The Compare State-Epoch Data Between Groups workflow compares state-epoch activity, correlation, and modulation metrics across two experimental groups using the CSV/H5 outputs generated by the Compare State Data Across Epochs tool. It ingests the per-group activity_per_state_epoch_data.csv, correlations_per_state_epoch_data.csv (or raw correlation H5 files), and modulation_vs_baseline_data.csv, then produces harmonized group tables, statistical summaries, and publication-ready previews. The comparison can be performed across states or epochs (one dimension per run) and supports trace-only, event-only, or dual-measure analyses.

Key capabilities:

  • Validates that both groups share the same baseline state-epoch reference, state list, epoch list, and baseline modulation metadata.
  • Supports paired or unpaired comparisons, automatic or user-specified parametric tests, and multiple correction strategies (Bonferroni, FDR, etc.).
  • Calculates per-group descriptive statistics, ANOVA-style summaries, pairwise tests, and optional linear mixed-model (LMM) analyses for cell-level metrics.
  • Reclassifies modulation significance at a new α threshold when requested, preserving the alpha/2 logic used in the baseline tool.
  • Runs either two-group comparisons or a single-group collapse; single-group mode aggregates all provided recordings and reports within-group ANOVA/pairwise statistics while retaining the same output directory layout.

Design Benefits

  • Structured inputs: By reusing the single-tool outputs (activity, correlation, modulation), each group already shares state/epoch labels, baseline metadata, and scaling, so comparison code can stay focused on higher-level logic.
  • Orthogonal flow control: Two explicit branches—trace vs event and state vs epoch—allow users to toggle modalities or comparison axes independently without touching other parameters.
  • Targeted statistics: Limiting the engine to 2-way ANOVAs (state-by-group or epoch-by-group) avoids 3-way complexity while matching how the single tool reports per-dimension summaries; multiple-comparison correction is applied within each tested context.

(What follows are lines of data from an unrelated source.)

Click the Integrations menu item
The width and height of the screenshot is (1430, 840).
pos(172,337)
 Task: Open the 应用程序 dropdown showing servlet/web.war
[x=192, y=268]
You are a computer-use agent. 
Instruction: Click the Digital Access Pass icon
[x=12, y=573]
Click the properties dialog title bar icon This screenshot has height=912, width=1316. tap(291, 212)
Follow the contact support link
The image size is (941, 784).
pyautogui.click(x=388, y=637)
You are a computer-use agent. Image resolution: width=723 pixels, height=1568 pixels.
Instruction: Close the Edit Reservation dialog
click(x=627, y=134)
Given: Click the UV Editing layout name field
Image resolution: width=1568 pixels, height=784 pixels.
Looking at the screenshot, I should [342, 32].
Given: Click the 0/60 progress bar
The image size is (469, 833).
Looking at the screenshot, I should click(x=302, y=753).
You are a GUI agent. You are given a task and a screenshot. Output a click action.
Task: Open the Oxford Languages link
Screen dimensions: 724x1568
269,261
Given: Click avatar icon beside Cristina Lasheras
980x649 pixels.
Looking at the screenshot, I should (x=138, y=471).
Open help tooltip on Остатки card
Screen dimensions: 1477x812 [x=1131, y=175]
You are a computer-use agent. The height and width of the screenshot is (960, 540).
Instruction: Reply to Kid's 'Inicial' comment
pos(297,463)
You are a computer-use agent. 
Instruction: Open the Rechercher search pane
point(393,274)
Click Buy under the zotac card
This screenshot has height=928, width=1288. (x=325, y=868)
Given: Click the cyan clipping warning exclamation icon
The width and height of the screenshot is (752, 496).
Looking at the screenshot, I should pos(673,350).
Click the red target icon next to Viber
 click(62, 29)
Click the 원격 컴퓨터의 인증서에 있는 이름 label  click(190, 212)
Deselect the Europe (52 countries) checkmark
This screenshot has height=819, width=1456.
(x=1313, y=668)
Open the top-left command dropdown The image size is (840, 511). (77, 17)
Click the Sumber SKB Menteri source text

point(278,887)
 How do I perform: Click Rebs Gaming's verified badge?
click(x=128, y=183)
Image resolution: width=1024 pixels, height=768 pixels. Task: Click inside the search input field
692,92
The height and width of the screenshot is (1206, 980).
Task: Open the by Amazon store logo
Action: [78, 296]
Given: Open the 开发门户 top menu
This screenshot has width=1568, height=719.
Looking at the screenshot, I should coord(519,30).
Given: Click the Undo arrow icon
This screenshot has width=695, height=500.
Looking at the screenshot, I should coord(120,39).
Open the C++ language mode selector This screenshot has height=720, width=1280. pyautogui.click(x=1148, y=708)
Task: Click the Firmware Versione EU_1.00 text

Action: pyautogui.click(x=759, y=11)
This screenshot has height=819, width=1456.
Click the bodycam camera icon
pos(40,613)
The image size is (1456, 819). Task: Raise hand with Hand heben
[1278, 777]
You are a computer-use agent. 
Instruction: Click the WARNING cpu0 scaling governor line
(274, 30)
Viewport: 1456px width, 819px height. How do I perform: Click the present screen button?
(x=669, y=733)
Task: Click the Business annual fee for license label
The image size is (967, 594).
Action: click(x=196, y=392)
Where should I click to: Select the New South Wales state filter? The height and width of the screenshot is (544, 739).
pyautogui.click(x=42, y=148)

Potential Future Expansion

Future versions may add a third comparison dimension so that a full three-way ANOVA (e.g., state × epoch × group) can be explored to support the additional complexity. If you’d like this feature, please reach out to inscopix.support@bruker.com.

Note

  • Group 2 inputs are optional; the tool can run in "single group" mode to collapse recordings and produce per-group ANOVA/pairwise outputs. Single-group runs still require at least two subjects so statistical tests remain valid.
  • When correlation data is provided in H5 format, it must include the trace and/or event groups produced by Compare State Data Across Epochs. The tool converts them to the same schema as the CSV files automatically.

Input Data

Compatibility

This tool is designed to work exclusively with outputs from the Compare State Data Across Epochs tool. It is not compatible with outputs from the Compare Neural Activity Across States tool, as the data structures differ between these workflows.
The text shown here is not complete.